Task brief => Retype the entries. Match them exactly.

Stored data =>
——————

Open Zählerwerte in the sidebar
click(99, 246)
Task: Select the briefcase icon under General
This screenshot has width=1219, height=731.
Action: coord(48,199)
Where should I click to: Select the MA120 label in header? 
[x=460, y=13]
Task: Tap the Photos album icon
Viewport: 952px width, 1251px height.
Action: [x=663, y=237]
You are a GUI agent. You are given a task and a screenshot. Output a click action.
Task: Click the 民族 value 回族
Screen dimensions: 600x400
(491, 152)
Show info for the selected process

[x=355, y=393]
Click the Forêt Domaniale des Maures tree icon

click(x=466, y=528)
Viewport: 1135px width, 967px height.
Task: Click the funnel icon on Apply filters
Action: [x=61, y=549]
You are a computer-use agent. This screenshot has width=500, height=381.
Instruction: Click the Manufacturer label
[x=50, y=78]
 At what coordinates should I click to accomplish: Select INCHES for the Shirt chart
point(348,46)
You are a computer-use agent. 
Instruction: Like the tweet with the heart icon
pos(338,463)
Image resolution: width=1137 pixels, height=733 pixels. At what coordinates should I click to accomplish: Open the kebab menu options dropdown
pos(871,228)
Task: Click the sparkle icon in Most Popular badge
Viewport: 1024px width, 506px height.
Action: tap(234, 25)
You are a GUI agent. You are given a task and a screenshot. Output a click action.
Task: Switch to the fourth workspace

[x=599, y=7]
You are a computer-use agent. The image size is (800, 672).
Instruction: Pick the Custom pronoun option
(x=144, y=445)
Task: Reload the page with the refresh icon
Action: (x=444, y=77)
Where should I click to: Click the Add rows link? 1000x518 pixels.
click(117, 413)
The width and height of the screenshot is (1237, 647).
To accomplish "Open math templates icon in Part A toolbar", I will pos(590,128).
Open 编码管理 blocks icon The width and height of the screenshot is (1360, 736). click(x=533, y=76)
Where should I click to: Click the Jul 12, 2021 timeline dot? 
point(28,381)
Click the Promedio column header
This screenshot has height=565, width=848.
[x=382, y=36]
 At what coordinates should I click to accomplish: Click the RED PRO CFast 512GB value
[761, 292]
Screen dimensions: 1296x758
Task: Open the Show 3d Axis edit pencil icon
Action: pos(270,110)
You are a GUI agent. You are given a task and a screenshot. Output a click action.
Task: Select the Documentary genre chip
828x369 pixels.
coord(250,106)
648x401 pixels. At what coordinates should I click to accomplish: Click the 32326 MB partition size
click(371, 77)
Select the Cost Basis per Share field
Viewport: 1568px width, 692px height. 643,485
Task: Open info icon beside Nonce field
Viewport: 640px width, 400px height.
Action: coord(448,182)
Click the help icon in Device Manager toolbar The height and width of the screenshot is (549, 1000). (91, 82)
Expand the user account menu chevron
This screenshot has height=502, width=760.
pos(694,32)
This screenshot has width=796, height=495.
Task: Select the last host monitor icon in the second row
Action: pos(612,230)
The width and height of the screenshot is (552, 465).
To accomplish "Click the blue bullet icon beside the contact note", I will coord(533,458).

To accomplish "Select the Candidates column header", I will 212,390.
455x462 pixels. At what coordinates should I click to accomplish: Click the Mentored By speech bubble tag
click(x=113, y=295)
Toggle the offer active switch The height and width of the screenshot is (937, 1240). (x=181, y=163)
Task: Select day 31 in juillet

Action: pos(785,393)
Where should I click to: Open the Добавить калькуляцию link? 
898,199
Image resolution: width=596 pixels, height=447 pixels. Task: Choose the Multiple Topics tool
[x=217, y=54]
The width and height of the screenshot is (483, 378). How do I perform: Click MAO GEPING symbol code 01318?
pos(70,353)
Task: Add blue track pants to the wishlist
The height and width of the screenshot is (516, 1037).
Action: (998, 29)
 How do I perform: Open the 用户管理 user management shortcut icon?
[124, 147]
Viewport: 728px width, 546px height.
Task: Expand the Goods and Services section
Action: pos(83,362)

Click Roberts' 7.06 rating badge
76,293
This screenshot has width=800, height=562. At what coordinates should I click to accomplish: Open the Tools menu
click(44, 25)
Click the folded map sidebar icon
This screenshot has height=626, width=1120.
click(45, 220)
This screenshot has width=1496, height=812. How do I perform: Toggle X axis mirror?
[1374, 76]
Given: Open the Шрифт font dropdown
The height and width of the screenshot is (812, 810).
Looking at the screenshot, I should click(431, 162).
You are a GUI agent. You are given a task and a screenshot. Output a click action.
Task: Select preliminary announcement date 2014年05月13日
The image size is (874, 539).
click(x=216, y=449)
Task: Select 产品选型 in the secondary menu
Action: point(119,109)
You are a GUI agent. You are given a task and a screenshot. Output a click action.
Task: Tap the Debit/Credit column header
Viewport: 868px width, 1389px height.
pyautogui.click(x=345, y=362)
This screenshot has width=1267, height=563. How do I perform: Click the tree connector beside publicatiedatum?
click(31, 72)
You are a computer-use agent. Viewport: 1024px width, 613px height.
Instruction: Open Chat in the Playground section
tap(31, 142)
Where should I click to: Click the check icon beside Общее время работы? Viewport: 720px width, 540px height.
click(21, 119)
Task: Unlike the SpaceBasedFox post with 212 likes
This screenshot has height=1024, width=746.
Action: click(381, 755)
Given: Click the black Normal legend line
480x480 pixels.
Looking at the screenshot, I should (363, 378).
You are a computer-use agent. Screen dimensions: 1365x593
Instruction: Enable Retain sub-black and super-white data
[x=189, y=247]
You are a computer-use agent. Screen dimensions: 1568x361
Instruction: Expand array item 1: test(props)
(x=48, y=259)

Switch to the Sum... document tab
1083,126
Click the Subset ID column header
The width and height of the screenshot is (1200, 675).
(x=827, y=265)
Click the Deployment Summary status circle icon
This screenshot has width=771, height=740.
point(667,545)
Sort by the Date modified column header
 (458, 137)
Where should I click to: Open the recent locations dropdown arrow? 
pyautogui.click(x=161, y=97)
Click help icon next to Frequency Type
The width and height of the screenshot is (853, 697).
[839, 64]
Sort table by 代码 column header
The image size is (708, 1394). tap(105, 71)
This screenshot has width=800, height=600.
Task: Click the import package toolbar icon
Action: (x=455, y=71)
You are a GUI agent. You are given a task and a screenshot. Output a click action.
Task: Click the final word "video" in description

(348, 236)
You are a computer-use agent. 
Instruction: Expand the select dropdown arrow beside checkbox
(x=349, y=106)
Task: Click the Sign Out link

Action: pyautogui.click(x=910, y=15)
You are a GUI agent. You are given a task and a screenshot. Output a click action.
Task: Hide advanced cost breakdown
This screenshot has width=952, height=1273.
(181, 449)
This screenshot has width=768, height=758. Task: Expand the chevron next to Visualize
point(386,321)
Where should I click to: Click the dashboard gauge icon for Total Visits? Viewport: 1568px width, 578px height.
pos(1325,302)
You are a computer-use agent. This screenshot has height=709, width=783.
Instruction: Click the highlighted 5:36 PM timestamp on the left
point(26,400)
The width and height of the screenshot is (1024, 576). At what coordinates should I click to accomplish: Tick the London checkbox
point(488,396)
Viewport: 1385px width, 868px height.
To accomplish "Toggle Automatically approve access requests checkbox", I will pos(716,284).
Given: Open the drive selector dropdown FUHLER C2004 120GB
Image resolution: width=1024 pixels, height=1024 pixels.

——————

Answer below =>
Open Zählerwerte in the sidebar
click(99, 246)
Task: Select the briefcase icon under General
This screenshot has width=1219, height=731.
Action: coord(48,199)
Where should I click to: Select the MA120 label in header? 
[x=460, y=13]
Task: Tap the Photos album icon
Viewport: 952px width, 1251px height.
Action: [x=663, y=237]
You are a GUI agent. You are given a task and a screenshot. Output a click action.
Task: Click the 民族 value 回族
Screen dimensions: 600x400
(491, 152)
Show info for the selected process

[x=355, y=393]
Click the Forêt Domaniale des Maures tree icon

click(x=466, y=528)
Viewport: 1135px width, 967px height.
Task: Click the funnel icon on Apply filters
Action: [x=61, y=549]
You are a computer-use agent. This screenshot has width=500, height=381.
Instruction: Click the Manufacturer label
[x=50, y=78]
 At what coordinates should I click to accomplish: Select INCHES for the Shirt chart
point(348,46)
You are a computer-use agent. 
Instruction: Like the tweet with the heart icon
pos(338,463)
Image resolution: width=1137 pixels, height=733 pixels. At what coordinates should I click to accomplish: Open the kebab menu options dropdown
pos(871,228)
Task: Click the sparkle icon in Most Popular badge
Viewport: 1024px width, 506px height.
Action: tap(234, 25)
You are a GUI agent. You are given a task and a screenshot. Output a click action.
Task: Switch to the fourth workspace

[x=599, y=7]
You are a computer-use agent. The image size is (800, 672).
Instruction: Pick the Custom pronoun option
(x=144, y=445)
Task: Reload the page with the refresh icon
Action: (x=444, y=77)
Where should I click to: Click the Add rows link? 1000x518 pixels.
click(117, 413)
The width and height of the screenshot is (1237, 647).
To accomplish "Open math templates icon in Part A toolbar", I will pos(590,128).
Open 编码管理 blocks icon The width and height of the screenshot is (1360, 736). click(x=533, y=76)
Where should I click to: Click the Jul 12, 2021 timeline dot? 
point(28,381)
Click the Promedio column header
This screenshot has height=565, width=848.
[x=382, y=36]
 At what coordinates should I click to accomplish: Click the RED PRO CFast 512GB value
[761, 292]
Screen dimensions: 1296x758
Task: Open the Show 3d Axis edit pencil icon
Action: pos(270,110)
You are a GUI agent. You are given a task and a screenshot. Output a click action.
Task: Select the Documentary genre chip
828x369 pixels.
coord(250,106)
648x401 pixels. At what coordinates should I click to accomplish: Click the 32326 MB partition size
click(371, 77)
Select the Cost Basis per Share field
Viewport: 1568px width, 692px height. 643,485
Task: Open info icon beside Nonce field
Viewport: 640px width, 400px height.
Action: coord(448,182)
Click the help icon in Device Manager toolbar The height and width of the screenshot is (549, 1000). (91, 82)
Expand the user account menu chevron
This screenshot has height=502, width=760.
pos(694,32)
This screenshot has width=796, height=495.
Task: Select the last host monitor icon in the second row
Action: pos(612,230)
The width and height of the screenshot is (552, 465).
To accomplish "Click the blue bullet icon beside the contact note", I will coord(533,458).

To accomplish "Select the Candidates column header", I will 212,390.
455x462 pixels. At what coordinates should I click to accomplish: Click the Mentored By speech bubble tag
click(x=113, y=295)
Toggle the offer active switch The height and width of the screenshot is (937, 1240). (x=181, y=163)
Task: Select day 31 in juillet

Action: pos(785,393)
Where should I click to: Open the Добавить калькуляцию link? 
898,199
Image resolution: width=596 pixels, height=447 pixels. Task: Choose the Multiple Topics tool
[x=217, y=54]
The width and height of the screenshot is (483, 378). How do I perform: Click MAO GEPING symbol code 01318?
pos(70,353)
Task: Add blue track pants to the wishlist
The height and width of the screenshot is (516, 1037).
Action: (998, 29)
 How do I perform: Open the 用户管理 user management shortcut icon?
[124, 147]
Viewport: 728px width, 546px height.
Task: Expand the Goods and Services section
Action: pos(83,362)

Click Roberts' 7.06 rating badge
76,293
This screenshot has width=800, height=562. At what coordinates should I click to accomplish: Open the Tools menu
click(44, 25)
Click the folded map sidebar icon
This screenshot has height=626, width=1120.
click(45, 220)
This screenshot has width=1496, height=812. How do I perform: Toggle X axis mirror?
[1374, 76]
Given: Open the Шрифт font dropdown
The height and width of the screenshot is (812, 810).
Looking at the screenshot, I should click(431, 162).
You are a GUI agent. You are given a task and a screenshot. Output a click action.
Task: Select preliminary announcement date 2014年05月13日
The image size is (874, 539).
click(x=216, y=449)
Task: Select 产品选型 in the secondary menu
Action: point(119,109)
You are a GUI agent. You are given a task and a screenshot. Output a click action.
Task: Tap the Debit/Credit column header
Viewport: 868px width, 1389px height.
pyautogui.click(x=345, y=362)
This screenshot has width=1267, height=563. How do I perform: Click the tree connector beside publicatiedatum?
click(31, 72)
You are a computer-use agent. Viewport: 1024px width, 613px height.
Instruction: Open Chat in the Playground section
tap(31, 142)
Where should I click to: Click the check icon beside Общее время работы? Viewport: 720px width, 540px height.
click(21, 119)
Task: Unlike the SpaceBasedFox post with 212 likes
This screenshot has height=1024, width=746.
Action: click(381, 755)
Given: Click the black Normal legend line
480x480 pixels.
Looking at the screenshot, I should (363, 378).
You are a computer-use agent. Screen dimensions: 1365x593
Instruction: Enable Retain sub-black and super-white data
[x=189, y=247]
You are a computer-use agent. Screen dimensions: 1568x361
Instruction: Expand array item 1: test(props)
(x=48, y=259)

Switch to the Sum... document tab
1083,126
Click the Subset ID column header
The width and height of the screenshot is (1200, 675).
(x=827, y=265)
Click the Deployment Summary status circle icon
This screenshot has width=771, height=740.
point(667,545)
Sort by the Date modified column header
 (458, 137)
Where should I click to: Open the recent locations dropdown arrow? 
pyautogui.click(x=161, y=97)
Click help icon next to Frequency Type
The width and height of the screenshot is (853, 697).
[839, 64]
Sort table by 代码 column header
The image size is (708, 1394). tap(105, 71)
This screenshot has width=800, height=600.
Task: Click the import package toolbar icon
Action: (x=455, y=71)
You are a GUI agent. You are given a task and a screenshot. Output a click action.
Task: Click the final word "video" in description

(348, 236)
You are a computer-use agent. 
Instruction: Expand the select dropdown arrow beside checkbox
(x=349, y=106)
Task: Click the Sign Out link

Action: pyautogui.click(x=910, y=15)
You are a GUI agent. You are given a task and a screenshot. Output a click action.
Task: Hide advanced cost breakdown
This screenshot has width=952, height=1273.
(181, 449)
This screenshot has width=768, height=758. Task: Expand the chevron next to Visualize
point(386,321)
Where should I click to: Click the dashboard gauge icon for Total Visits? Viewport: 1568px width, 578px height.
pos(1325,302)
You are a computer-use agent. This screenshot has height=709, width=783.
Instruction: Click the highlighted 5:36 PM timestamp on the left
point(26,400)
The width and height of the screenshot is (1024, 576). At what coordinates should I click to accomplish: Tick the London checkbox
point(488,396)
Viewport: 1385px width, 868px height.
To accomplish "Toggle Automatically approve access requests checkbox", I will pos(716,284).
Given: Open the drive selector dropdown FUHLER C2004 120GB
Image resolution: width=1024 pixels, height=1024 pixels.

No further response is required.